Group 4 is hopeless. Group 3 is often overlooked. It does exist, otherwise people would never get more votes in their second term than their first. The Obama campaign and administration did their best to alienate these people right away: the "Yes we did" signs and bumper stickers, the famous "I won; get over it" (which isn't an exact quote, but sometimes the meme is stronger than the reality), calling the Right "enemies". In retrospect it would have been much smarter in the 1st 100 days for the President to reinforce the idea "Even if you didn't vote for me, I'm your President, and I am working for you to make this country better. We both want the same thing, even though we disagree about how to do it". Instead he called them enemies, and now he need their votes.

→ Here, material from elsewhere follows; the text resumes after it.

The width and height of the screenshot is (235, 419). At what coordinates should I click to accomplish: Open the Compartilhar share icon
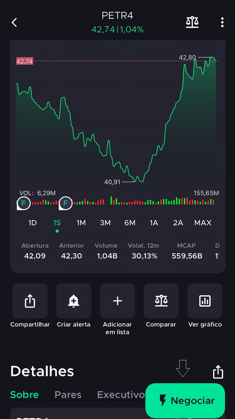click(x=30, y=301)
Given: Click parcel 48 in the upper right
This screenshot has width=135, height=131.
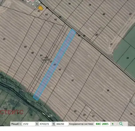Looking at the screenshot, I should click(x=104, y=14).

Support in Group 2 and in Group 1 are both waning, and this is a big problem, because its for different reasons. Both groups agree that the economic plan isn't working, but Group 2 is largely defecting because they think the administration is going too far and Group 1 is largely defecting because they think the administration is not going far enough. Getting them both on board together will be difficult. One strategy is to go very negative and campaign with the message, "I am not perfect, but my opponent is far, far worse", but this will collect only some of Group 2 (many who supported him in 2008 because of the hope of post partisanship) and will repel some of Group 3.
He will have a difficult time balancing all these competing interests in such a way as to gain a majority.
I hate to say it, because the man repels me, but Mr. Obama needs someone like Karl Rove. For all Rove's faults, of which there are many, he did one thing extraordinarily well: for each policy position, he knew how many votes it would gain and how many it would lose. In that regard, he served Mr. Bush very, very well.